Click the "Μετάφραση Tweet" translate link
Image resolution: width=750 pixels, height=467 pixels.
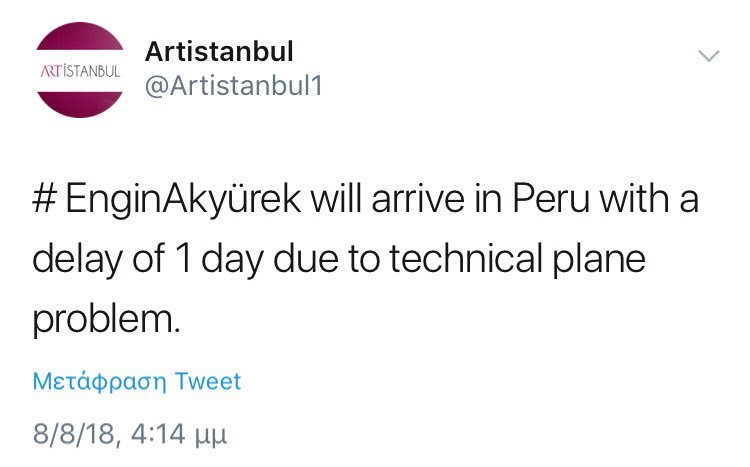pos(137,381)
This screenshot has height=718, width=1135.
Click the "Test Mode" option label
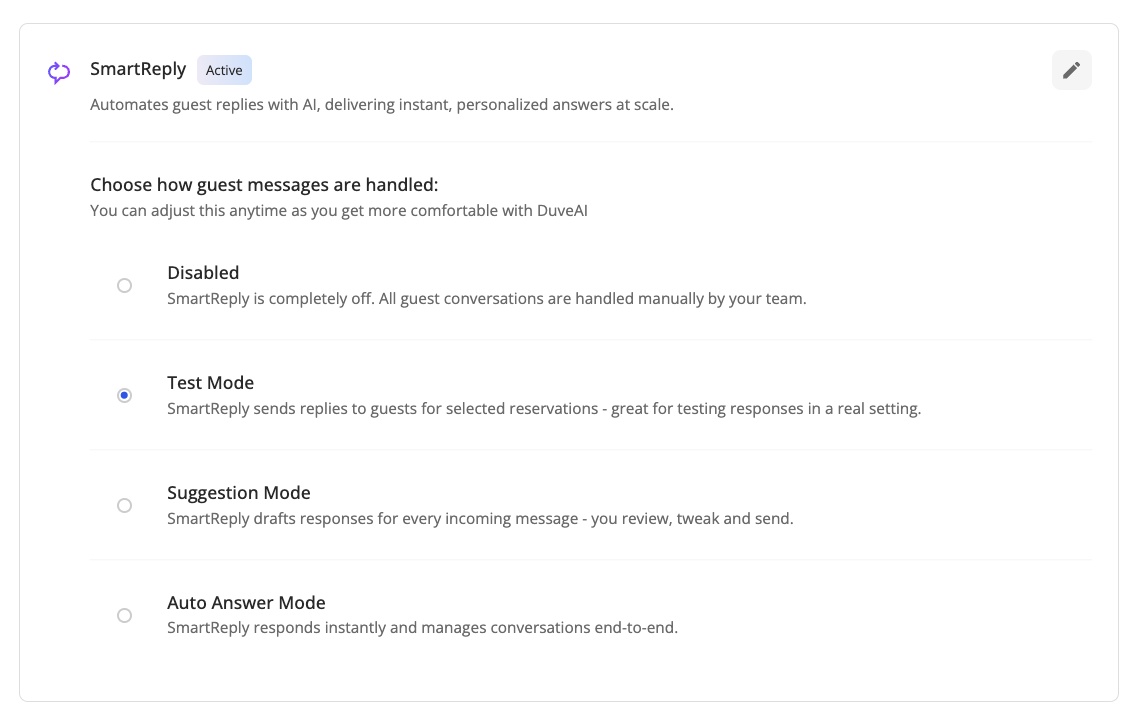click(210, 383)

--

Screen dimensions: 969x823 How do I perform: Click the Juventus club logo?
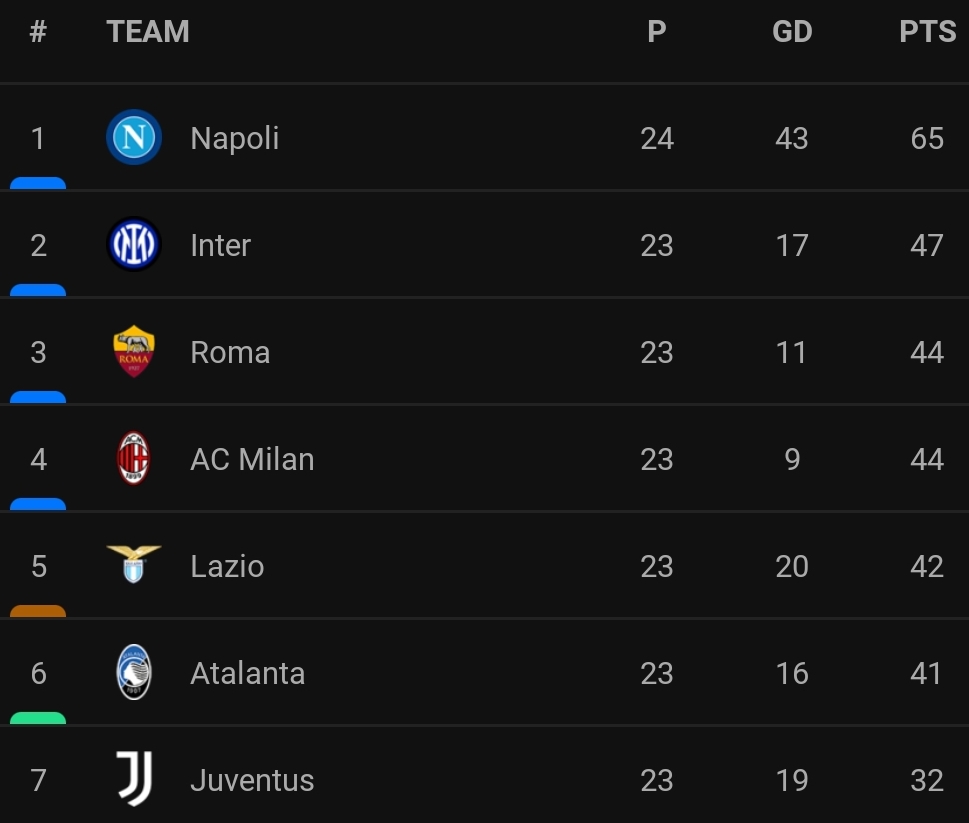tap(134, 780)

--

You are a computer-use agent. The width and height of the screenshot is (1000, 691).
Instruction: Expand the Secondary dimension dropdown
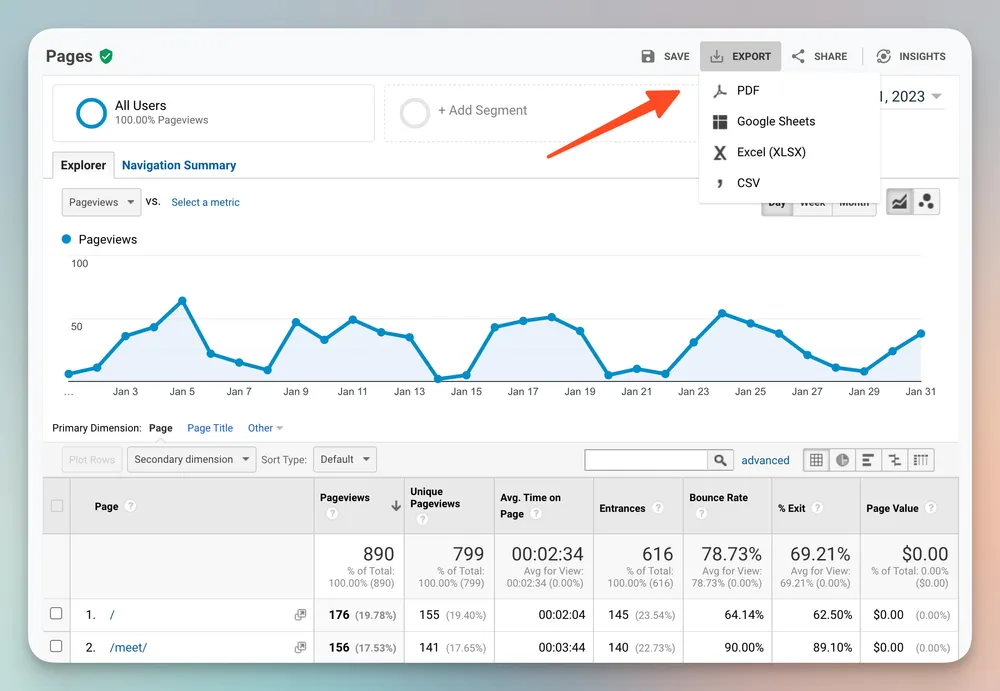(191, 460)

## Exercise brief
Of the lines in the data, report each one containing the string "screenshot".

## Answer box
This screenshot has height=718, width=1135.
You are a computer-use agent. The width and height of the screenshot is (1000, 691).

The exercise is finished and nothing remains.